*GOAL OF THE EXERCISE:* Start at the line below containing "Instruction: Click the client people icon" and stop at the line containing "Task: Click the envelope". Repeat every line of that stretch exactly, and nothing outside it.

*Collected data:*
_ _ _ _ _
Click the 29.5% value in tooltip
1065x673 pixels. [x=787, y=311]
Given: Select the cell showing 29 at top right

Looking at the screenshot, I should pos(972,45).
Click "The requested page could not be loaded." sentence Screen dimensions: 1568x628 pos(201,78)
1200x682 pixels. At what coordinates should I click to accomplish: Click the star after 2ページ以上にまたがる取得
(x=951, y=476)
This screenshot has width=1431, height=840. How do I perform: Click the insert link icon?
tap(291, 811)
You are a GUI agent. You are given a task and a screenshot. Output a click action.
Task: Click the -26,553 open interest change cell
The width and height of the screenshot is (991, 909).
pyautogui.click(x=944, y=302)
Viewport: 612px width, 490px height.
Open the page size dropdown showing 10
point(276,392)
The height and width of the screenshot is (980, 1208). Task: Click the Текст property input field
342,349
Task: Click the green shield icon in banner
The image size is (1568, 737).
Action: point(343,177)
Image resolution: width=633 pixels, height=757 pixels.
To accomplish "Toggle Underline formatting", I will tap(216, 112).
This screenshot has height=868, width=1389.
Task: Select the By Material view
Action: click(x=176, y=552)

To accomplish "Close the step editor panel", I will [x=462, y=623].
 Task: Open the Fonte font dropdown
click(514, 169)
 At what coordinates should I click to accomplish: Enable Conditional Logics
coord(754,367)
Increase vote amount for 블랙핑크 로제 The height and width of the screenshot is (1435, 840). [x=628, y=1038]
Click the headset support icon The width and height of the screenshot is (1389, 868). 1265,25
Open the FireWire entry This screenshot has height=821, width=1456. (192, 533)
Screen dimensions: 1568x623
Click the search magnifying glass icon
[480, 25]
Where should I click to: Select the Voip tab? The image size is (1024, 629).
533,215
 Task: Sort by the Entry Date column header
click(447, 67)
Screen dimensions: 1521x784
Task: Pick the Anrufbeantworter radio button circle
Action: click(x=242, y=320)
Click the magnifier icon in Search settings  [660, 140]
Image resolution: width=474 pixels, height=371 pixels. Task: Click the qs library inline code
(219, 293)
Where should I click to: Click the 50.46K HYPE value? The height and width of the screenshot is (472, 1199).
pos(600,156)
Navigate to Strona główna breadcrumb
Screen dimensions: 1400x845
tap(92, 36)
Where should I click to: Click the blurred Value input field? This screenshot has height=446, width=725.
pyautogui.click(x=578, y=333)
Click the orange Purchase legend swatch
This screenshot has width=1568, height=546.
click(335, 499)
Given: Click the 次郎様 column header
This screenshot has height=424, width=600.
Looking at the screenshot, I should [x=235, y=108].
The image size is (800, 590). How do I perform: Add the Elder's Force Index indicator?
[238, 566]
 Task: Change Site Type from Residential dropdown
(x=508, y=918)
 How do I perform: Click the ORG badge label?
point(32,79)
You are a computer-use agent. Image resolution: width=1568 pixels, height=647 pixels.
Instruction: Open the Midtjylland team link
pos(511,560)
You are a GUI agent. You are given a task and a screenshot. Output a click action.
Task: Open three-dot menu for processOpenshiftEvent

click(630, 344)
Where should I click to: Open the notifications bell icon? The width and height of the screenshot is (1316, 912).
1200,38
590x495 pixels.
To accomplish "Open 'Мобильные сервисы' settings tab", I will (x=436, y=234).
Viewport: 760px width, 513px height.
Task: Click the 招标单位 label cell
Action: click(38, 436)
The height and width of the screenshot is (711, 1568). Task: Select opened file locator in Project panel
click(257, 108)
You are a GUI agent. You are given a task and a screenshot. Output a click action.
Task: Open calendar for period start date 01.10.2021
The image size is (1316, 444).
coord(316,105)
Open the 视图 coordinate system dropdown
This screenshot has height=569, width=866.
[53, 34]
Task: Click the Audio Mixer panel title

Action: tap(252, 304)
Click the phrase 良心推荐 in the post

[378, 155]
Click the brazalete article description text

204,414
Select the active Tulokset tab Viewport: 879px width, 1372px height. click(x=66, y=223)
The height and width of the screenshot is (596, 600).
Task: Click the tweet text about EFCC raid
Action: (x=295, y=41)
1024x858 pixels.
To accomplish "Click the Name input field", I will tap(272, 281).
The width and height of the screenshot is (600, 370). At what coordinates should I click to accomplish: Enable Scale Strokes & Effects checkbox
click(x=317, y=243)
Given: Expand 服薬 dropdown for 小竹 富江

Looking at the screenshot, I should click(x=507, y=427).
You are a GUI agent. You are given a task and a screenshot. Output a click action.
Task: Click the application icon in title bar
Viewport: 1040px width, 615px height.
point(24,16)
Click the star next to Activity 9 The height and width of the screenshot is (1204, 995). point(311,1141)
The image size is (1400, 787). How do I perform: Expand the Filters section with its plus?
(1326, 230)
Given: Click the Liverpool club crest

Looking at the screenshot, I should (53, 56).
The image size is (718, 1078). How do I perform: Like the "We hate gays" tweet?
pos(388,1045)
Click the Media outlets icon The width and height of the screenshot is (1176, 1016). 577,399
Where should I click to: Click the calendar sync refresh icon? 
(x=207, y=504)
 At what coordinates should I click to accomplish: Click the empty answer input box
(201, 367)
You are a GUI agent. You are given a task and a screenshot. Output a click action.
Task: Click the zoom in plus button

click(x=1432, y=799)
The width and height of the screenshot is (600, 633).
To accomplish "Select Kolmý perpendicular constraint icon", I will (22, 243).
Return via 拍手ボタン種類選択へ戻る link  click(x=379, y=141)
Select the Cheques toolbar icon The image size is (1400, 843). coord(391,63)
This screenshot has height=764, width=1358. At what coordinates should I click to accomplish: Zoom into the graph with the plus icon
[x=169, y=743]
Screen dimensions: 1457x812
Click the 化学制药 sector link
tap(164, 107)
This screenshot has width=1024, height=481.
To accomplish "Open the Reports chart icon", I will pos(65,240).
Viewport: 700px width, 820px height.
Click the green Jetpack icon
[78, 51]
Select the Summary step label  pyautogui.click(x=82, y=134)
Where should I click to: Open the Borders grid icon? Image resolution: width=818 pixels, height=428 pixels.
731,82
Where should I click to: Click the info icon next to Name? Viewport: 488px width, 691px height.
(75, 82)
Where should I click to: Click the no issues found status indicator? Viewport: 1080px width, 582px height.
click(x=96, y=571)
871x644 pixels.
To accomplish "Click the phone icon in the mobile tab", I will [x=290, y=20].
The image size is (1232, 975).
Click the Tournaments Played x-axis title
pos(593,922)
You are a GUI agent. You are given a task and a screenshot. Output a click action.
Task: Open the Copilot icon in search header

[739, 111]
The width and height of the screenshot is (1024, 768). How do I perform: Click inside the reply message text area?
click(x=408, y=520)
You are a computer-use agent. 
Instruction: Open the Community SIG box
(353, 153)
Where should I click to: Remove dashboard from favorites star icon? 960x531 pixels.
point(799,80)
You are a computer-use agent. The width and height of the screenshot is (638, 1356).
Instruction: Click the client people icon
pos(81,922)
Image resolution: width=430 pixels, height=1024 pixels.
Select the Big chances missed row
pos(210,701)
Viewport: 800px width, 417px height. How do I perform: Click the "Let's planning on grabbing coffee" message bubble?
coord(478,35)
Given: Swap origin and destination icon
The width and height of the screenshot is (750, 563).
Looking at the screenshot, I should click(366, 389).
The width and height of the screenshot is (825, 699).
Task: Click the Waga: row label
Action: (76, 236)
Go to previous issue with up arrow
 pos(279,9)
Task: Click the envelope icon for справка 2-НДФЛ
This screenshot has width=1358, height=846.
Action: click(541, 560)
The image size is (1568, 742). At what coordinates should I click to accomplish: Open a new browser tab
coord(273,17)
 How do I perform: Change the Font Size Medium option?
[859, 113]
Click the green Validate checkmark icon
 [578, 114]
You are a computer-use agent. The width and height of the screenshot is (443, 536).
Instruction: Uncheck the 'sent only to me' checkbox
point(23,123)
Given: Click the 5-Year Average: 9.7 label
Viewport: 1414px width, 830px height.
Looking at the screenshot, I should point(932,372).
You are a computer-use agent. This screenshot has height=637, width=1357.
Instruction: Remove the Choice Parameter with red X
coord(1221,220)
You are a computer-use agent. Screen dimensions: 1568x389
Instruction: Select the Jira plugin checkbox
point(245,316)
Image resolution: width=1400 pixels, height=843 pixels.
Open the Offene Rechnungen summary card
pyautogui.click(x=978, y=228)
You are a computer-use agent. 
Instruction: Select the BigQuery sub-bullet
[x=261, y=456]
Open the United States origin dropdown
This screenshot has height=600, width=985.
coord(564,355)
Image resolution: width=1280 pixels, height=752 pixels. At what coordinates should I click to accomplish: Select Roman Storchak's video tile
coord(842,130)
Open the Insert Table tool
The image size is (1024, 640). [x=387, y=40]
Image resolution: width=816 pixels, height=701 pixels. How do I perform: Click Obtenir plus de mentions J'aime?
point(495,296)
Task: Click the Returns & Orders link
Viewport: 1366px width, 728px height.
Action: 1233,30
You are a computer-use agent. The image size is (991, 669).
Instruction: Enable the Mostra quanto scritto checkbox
_ _ _ _ _
*OUTPUT FOR THIS TASK:*
Instruction: Click the client people icon
pos(81,922)
Image resolution: width=430 pixels, height=1024 pixels.
Select the Big chances missed row
pos(210,701)
Viewport: 800px width, 417px height. How do I perform: Click the "Let's planning on grabbing coffee" message bubble?
coord(478,35)
Given: Swap origin and destination icon
The width and height of the screenshot is (750, 563).
Looking at the screenshot, I should click(366, 389).
The width and height of the screenshot is (825, 699).
Task: Click the Waga: row label
Action: (76, 236)
Go to previous issue with up arrow
 pos(279,9)
Task: Click the envelope icon for справка 2-НДФЛ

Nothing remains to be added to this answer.